#### DATA IN THIS EXERCISE ####

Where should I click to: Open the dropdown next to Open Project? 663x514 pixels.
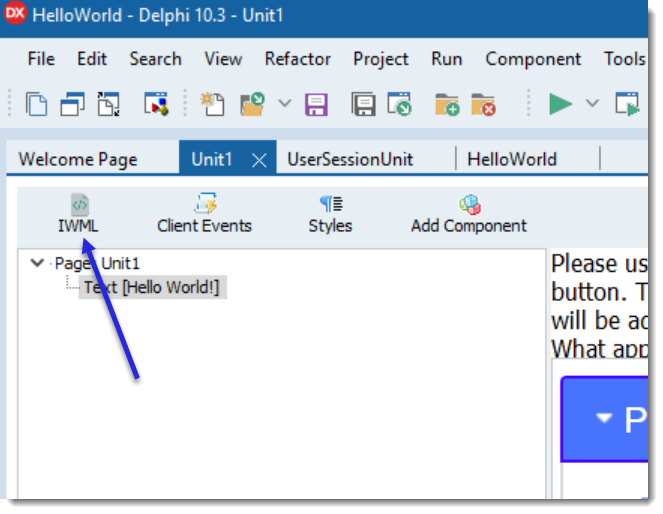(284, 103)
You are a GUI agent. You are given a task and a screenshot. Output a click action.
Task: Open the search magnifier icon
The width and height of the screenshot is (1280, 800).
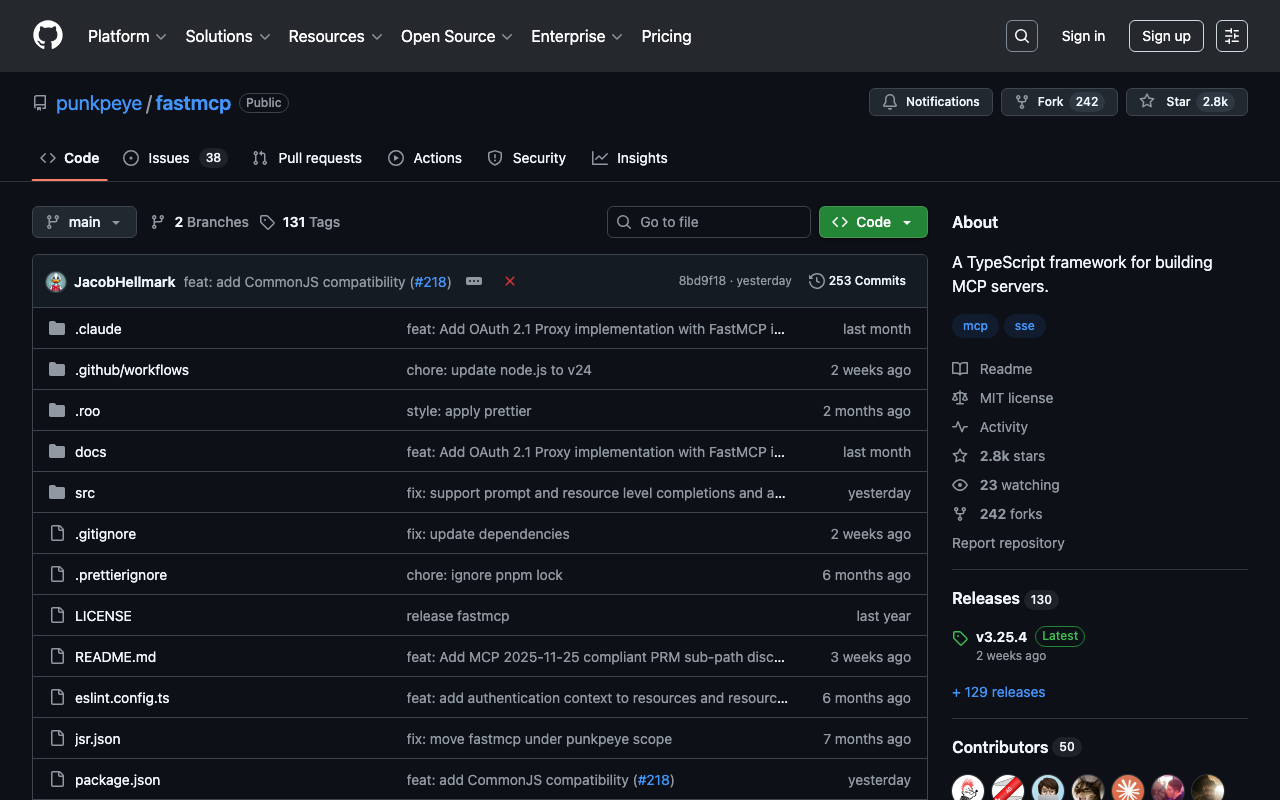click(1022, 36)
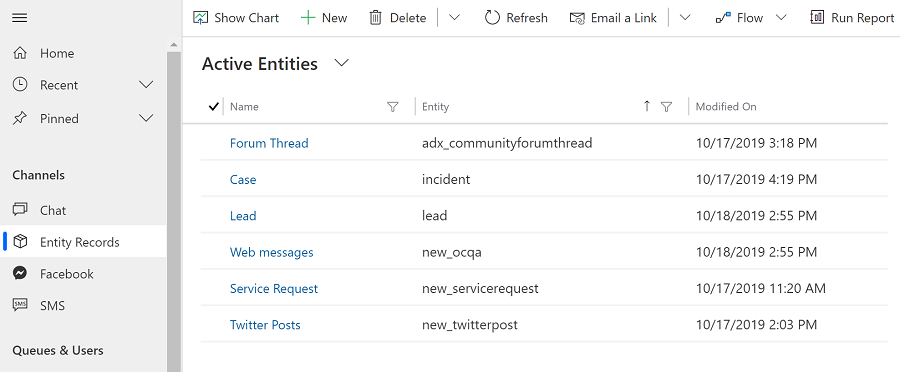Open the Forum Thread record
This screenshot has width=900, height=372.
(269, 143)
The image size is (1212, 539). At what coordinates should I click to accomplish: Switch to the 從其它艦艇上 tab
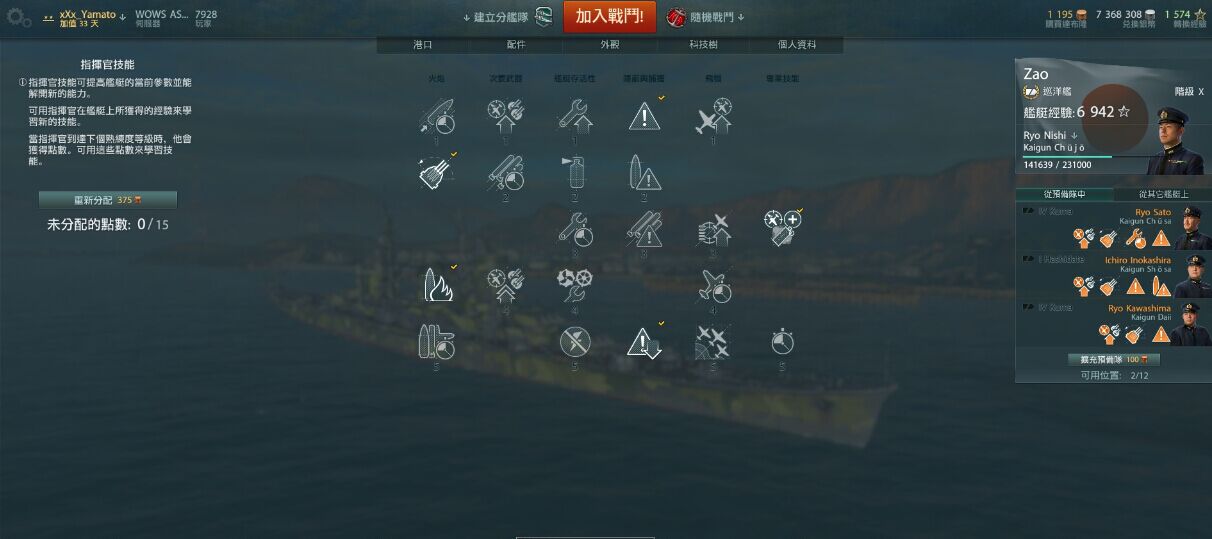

####

● **AIM OF THE TASK**: Set down the entire material verbatim, with each picture left out.

● **RESPONSE AREA**:
Where should I click to: Open the dropdown next to Open Project? 663x514 pixels.
(284, 103)
You are a GUI agent. You are given a task and a screenshot. Output a click action.
Task: Open the search magnifier icon
The width and height of the screenshot is (1280, 800).
click(1022, 36)
Open the Forum Thread record
This screenshot has width=900, height=372.
(269, 143)
The image size is (1212, 539). At what coordinates should I click to accomplish: Switch to the 從其它艦艇上 tab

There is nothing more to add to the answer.